Я намерен поговорить о вахумах на основании того, что мы видели и слышали в бытность нашу среди подданных Кавалли.
На запад от высот Кавалли перед нами расстилалось пространство более чем на тысячу километров. Хотя местами оно было населено довольно густо, но вид был до того обширен, что присутствие человека было почти незаметно, исключая самых ближайших к ним мест. По сравнению с горными хребтами и мощными изгибами поверхности что значили какие-нибудь кучки хижин соломенного цвета, разделенные между собою широкими пространствами, на которых местами пестрели участки возделанной земли, взрытой трудолюбивыми бавира.
В первое время житья в Кавалли мы искренно наслаждались этим открытым пейзажем, бесконечною далью лугов, волнующейся линией холмов, смелыми очертаниями горных кряжей и отдельных высот, уютных долин и широких полей. Свалив с плеч тяжелую заботу о насущном пропитании, зная, что тут привольны места, где вдоволь всяких яств, хлеба и мяса, я от всей души любовался созерцанием этих спокойных картин и наблюдал, как порывами свежего ветра с Ньянцы клонит сочную траву, как она трепещет, волнуется и выказывает при этом бесконечное разнообразие своих зеленых оттенков. После нашего долгого странствования по лесам, это было зрелище, необыкновенно успокоительное для нервов.
Зериба, в которую каждый вечер загоняли стада Кавалли, расположена на мягком склоне холма, покрытого густым дерном. Постоянно подстригаемая пасущимися стадами самого Кавалли, а также и стадами соседей вахума, трава, не отрастает высоко, а потому не закрывает видов и не мешает гулять на просторе в каком угодно направлении. На расстоянии выстрела из лука все так хорошо видно, что можно пересчитать цыплят, бегающих вокруг клохчущей наседки. Там и здесь возвышаются муравьиные кучи от одного до трех метров высотой, что очень удобно для пастухов, которые, влезая на них, могут наблюдать за скотом, за стадами овец и коз; ближайшие же к жилью муравьиные кучи служат обыкновенно местом сборища стариков, любящих потолковать о текущих событиях. Вот тут-то, мирно беседуя с самим Кавалли и с другими местными старожилами, я мог узнать много интересного касательно истории окрестных поселков и их обитателей. Трудно было бы выдумать более подходящее для этого место, так как перед нами страна расстилалась на такое далекое пространство, что отсюда, как на карте, можно было видеть до шестидесяти округов.

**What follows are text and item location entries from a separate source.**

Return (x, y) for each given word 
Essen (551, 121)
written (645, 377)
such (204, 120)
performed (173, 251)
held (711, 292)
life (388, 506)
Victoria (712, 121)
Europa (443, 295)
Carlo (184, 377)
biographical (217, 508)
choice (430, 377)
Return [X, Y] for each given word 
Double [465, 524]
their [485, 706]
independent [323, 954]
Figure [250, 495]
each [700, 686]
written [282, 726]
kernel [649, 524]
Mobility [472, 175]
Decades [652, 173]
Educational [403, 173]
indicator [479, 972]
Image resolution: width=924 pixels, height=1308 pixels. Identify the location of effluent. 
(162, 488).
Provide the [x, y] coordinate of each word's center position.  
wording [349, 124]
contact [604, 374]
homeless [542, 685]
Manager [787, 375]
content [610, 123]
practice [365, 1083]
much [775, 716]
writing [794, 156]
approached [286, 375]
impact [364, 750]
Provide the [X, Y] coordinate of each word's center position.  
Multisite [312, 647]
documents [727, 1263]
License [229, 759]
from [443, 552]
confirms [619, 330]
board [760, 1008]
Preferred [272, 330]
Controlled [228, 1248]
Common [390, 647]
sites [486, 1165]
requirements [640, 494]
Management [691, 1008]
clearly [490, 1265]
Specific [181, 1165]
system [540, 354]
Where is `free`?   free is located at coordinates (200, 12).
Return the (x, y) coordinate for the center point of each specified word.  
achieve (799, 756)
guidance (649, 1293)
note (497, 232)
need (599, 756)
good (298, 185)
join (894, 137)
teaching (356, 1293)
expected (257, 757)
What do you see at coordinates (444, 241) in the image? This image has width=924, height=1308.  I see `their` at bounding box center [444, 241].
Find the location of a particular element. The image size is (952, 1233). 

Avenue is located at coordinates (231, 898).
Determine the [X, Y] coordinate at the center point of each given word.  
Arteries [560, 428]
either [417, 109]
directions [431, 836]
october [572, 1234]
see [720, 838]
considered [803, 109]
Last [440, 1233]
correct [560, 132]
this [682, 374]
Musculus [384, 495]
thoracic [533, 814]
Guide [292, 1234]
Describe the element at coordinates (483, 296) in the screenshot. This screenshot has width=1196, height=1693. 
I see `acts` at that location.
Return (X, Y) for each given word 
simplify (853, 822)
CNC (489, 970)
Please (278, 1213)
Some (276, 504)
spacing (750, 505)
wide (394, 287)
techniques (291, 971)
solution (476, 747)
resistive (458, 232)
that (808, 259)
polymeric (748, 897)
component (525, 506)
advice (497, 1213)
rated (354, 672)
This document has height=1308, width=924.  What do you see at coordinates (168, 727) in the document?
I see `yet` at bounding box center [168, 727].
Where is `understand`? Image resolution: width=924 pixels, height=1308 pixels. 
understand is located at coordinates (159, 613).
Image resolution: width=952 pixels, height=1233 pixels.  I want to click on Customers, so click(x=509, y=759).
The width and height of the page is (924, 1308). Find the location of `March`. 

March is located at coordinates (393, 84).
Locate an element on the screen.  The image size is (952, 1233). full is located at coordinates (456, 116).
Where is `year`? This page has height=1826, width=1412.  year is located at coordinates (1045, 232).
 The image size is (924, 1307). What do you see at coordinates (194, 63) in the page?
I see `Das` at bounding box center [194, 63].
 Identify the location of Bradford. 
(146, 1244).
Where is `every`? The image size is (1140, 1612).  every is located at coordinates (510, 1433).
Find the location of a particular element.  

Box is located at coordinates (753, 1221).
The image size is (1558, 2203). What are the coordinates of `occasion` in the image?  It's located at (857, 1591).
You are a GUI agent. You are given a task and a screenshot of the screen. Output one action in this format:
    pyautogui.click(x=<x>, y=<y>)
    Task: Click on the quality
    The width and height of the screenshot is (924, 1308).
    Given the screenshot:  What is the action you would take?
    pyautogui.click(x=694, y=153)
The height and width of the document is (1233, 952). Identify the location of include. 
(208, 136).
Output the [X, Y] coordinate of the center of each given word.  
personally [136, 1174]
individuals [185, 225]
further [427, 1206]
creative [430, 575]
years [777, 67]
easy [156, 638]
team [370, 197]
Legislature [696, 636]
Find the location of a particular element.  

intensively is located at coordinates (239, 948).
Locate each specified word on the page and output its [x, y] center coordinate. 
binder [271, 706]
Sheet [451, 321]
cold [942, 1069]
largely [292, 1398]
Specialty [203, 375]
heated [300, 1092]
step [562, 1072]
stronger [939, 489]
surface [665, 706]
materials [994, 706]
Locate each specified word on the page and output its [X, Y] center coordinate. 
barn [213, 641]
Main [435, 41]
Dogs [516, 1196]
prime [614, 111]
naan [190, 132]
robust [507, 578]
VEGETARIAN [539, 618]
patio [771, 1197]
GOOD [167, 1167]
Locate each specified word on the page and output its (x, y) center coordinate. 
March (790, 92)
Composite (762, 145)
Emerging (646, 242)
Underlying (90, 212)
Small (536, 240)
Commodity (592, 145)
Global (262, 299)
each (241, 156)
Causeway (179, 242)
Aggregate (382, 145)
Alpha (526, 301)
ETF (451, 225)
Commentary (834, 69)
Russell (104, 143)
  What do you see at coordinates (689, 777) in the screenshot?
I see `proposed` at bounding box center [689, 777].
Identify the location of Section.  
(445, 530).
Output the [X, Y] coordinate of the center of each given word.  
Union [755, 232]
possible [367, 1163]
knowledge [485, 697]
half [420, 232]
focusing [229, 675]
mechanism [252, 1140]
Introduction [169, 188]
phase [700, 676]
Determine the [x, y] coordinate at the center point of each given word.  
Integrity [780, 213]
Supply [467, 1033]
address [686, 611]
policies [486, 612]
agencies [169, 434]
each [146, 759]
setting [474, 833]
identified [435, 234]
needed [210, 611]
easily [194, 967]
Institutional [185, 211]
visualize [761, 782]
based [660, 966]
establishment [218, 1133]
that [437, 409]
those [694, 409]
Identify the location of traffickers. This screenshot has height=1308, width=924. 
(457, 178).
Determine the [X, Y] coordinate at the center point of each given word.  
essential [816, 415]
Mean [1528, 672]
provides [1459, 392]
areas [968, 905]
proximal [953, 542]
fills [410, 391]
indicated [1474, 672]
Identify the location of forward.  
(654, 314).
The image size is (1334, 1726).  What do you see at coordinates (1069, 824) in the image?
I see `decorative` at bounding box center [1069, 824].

Вдали на западе одиноко возвышалась над сотнями километров сплошного темного леса гора Пизга, и каждая подробность ее очертаний резко рисовалась на фоне алого заката. Темная масса этой величавой, уединенной вершины обращала на себя наши взоры каждый раз, как беседа становилась ленивее и старшины устремляли глаза на отдаленный горизонт. После этой горы, определявшей для Кавалли предел видимого мира, по ту сторону которого все было окутано мраком неизвестности и мифических сказаний, мое внимание обращалось на конические вершины Кимберри, на один день ходу к северо-северо-востоку, и на выставляющийся из-за них высокий пик Кука; далее на север я видел высившуюся тяжелую массу квадратных очертаний, — это гора Дуки, а у подножья ее расстилаются равнины, населяемые племенем балюнгва, у которых такое множество скота, что Кавалли не мог об этом наговориться. А для Кавалли, мимоходом сказать, не могло быть предмета более интересного, чем скот и все, что к нему относится.